Reading the first book in the series, The Word is Murder, the effect was bewildering — I was constantly having to step out of the book to see if the people or TV series Horowitz kept referencing were real, or his own invention. But the confusion added a kind of electricity to the book that you don’t get from a standard murder mystery.
It’s turned into a formula that’s become clear across the two books, but it’s a fun one, so that’s not entirely a bad thing. The whole premise feels kind of like an author’s stunt or a dare, like writing a children’s book made up entirely of words from the Beginning Reader’s list; or figuring out a way to make a children’s book about a zoo full of imaginary animals that is still somehow racist. In The Sentence Is Death, however, it’s much easier to tell what’s fact and what’s fiction, making the book feel a little less innovative but also infinitely more readable.

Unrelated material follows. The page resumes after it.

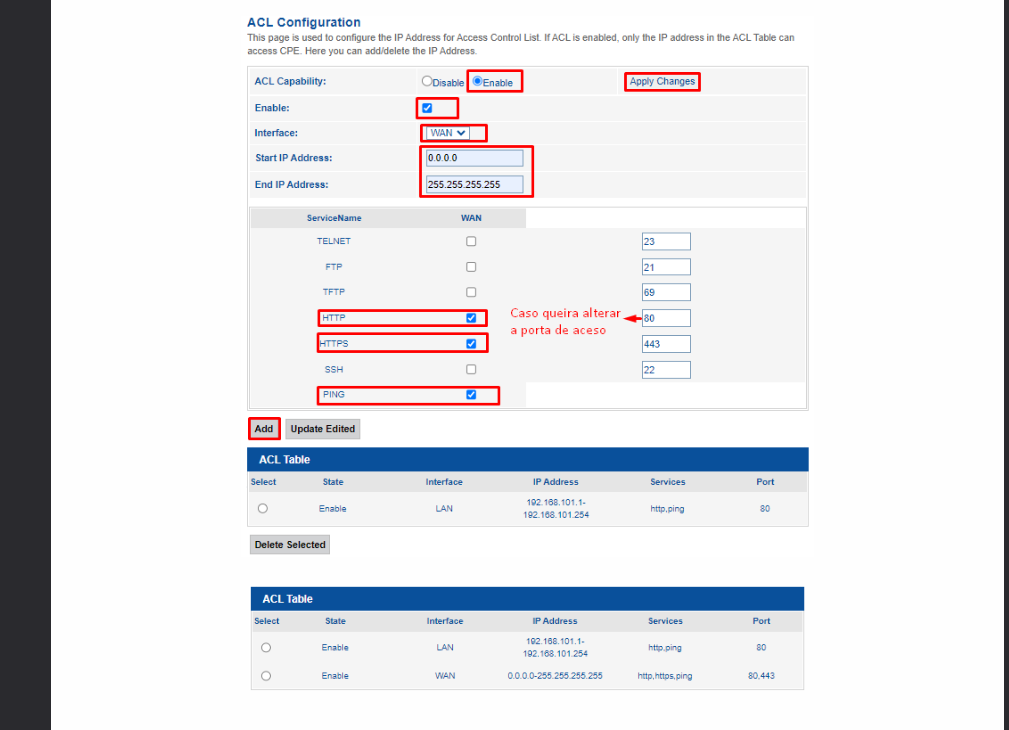Click the End IP Address field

It’s also threatening to fall apart midway through the second book in the series; I don’t think anything breaks, but it’s certainly fraying at the seams. He acknowledges early on that he’s had to change the name of a major character (for reasons that become obvious by the end of the chapter), but then later there’s a clue involving wordplay with the pseudonym, and it doesn’t really make sense. Not a huge complaint, but anything that breaks the feeling of straight-faced fictionalized true-crime novel is a little bit of a disappointment.
My complaints about The Word is Murder still apply here: I don’t think Hawthorne is a likable character, and his abrasiveness isn’t endearing or intriguing. Horowitz sets up more character developments for the detective, which I assume will be addressed in the third book — he mentions that he’s only writing this one because it’s a three-book series, which I think is a brazenly clever piece of self-referential self-promotion — but the character is so uninteresting that I’m still not completely sure whether it’s intentional.

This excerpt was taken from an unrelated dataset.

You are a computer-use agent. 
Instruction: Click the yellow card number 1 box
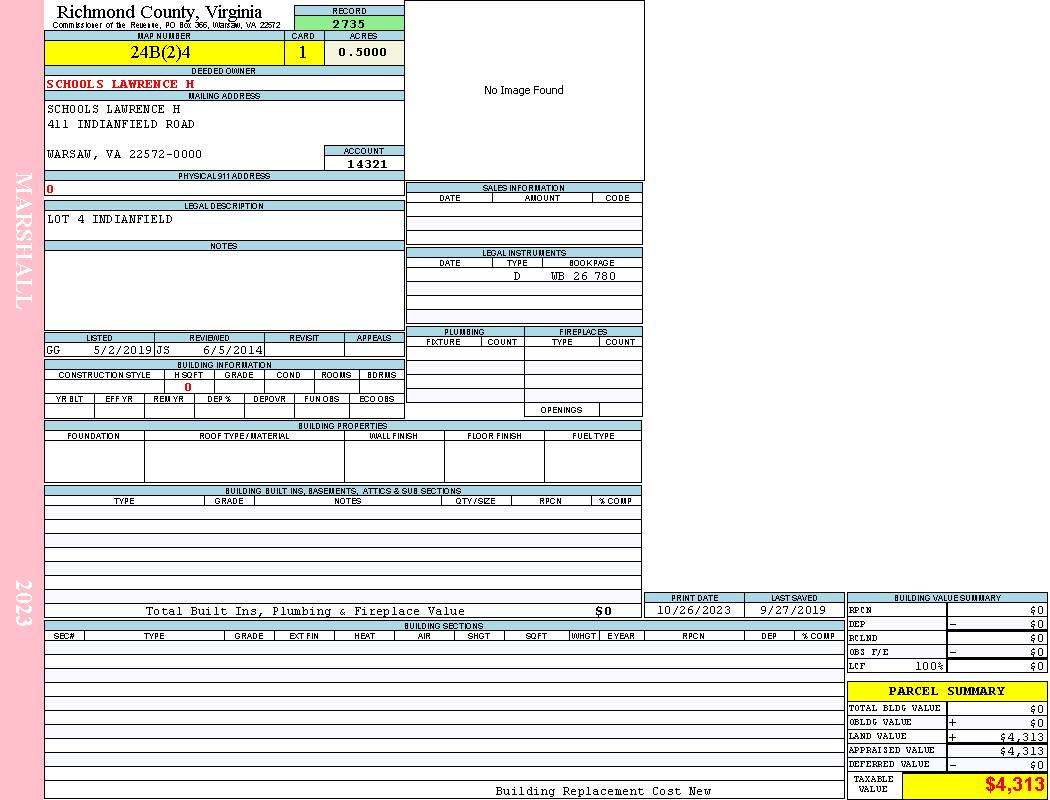tap(303, 53)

Regardless, Horowitz is even more clearly the self-referential, self-deprecating star of this book than of the last one, which is saying something. The books are really extended humblebrags, with long passages about how it’s not as glamorous as people think, being a semi-famous, wealthy author and television writer in London. It would quickly overwhelm the charm of the book if Horowitz weren’t such an undeniably talented writer. He can promote his television and book projects just to the point of being insufferable, but seems to have an innate sense of exactly when to pull back and either put the attention somewhere else, or to make himself the butt of the joke.

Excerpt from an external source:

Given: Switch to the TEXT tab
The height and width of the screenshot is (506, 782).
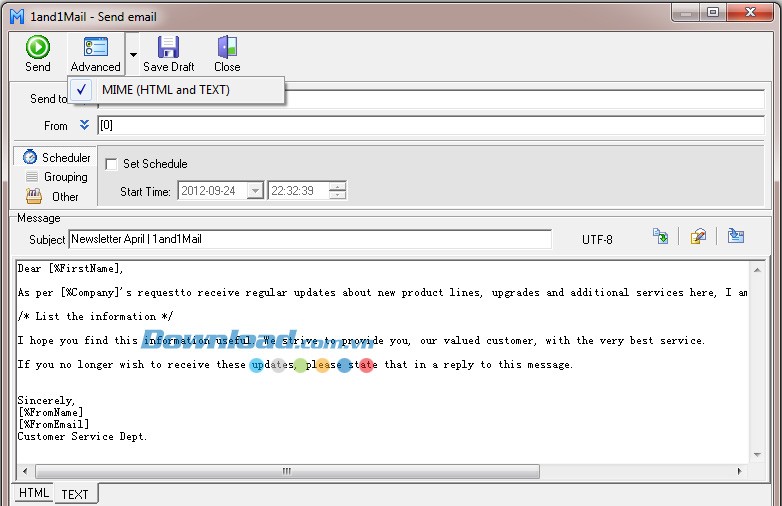Looking at the screenshot, I should pos(75,494).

He seems to be having a lot of fun, putting himself in embarrassing positions, having characters be rude or disrespectful to him, showing himself jump to inaccurate conclusions, or making himself repeatedly blunder into danger. He gets to be both the devious mastermind pulling all the strings, as well as the hapless fool the audience can’t help but sympathize with.
It’s far from an airtight mystery, and the boundaries of the formula are already becoming apparent, but I still absolutely recommend it to anyone looking for an entertaining murder mystery. With this series, and the Magpie Murders series, he’s taking fun, readable, traditional murder mysteries and floating a layer of 21st-century metatext on top of it, and I’m 100% here for it.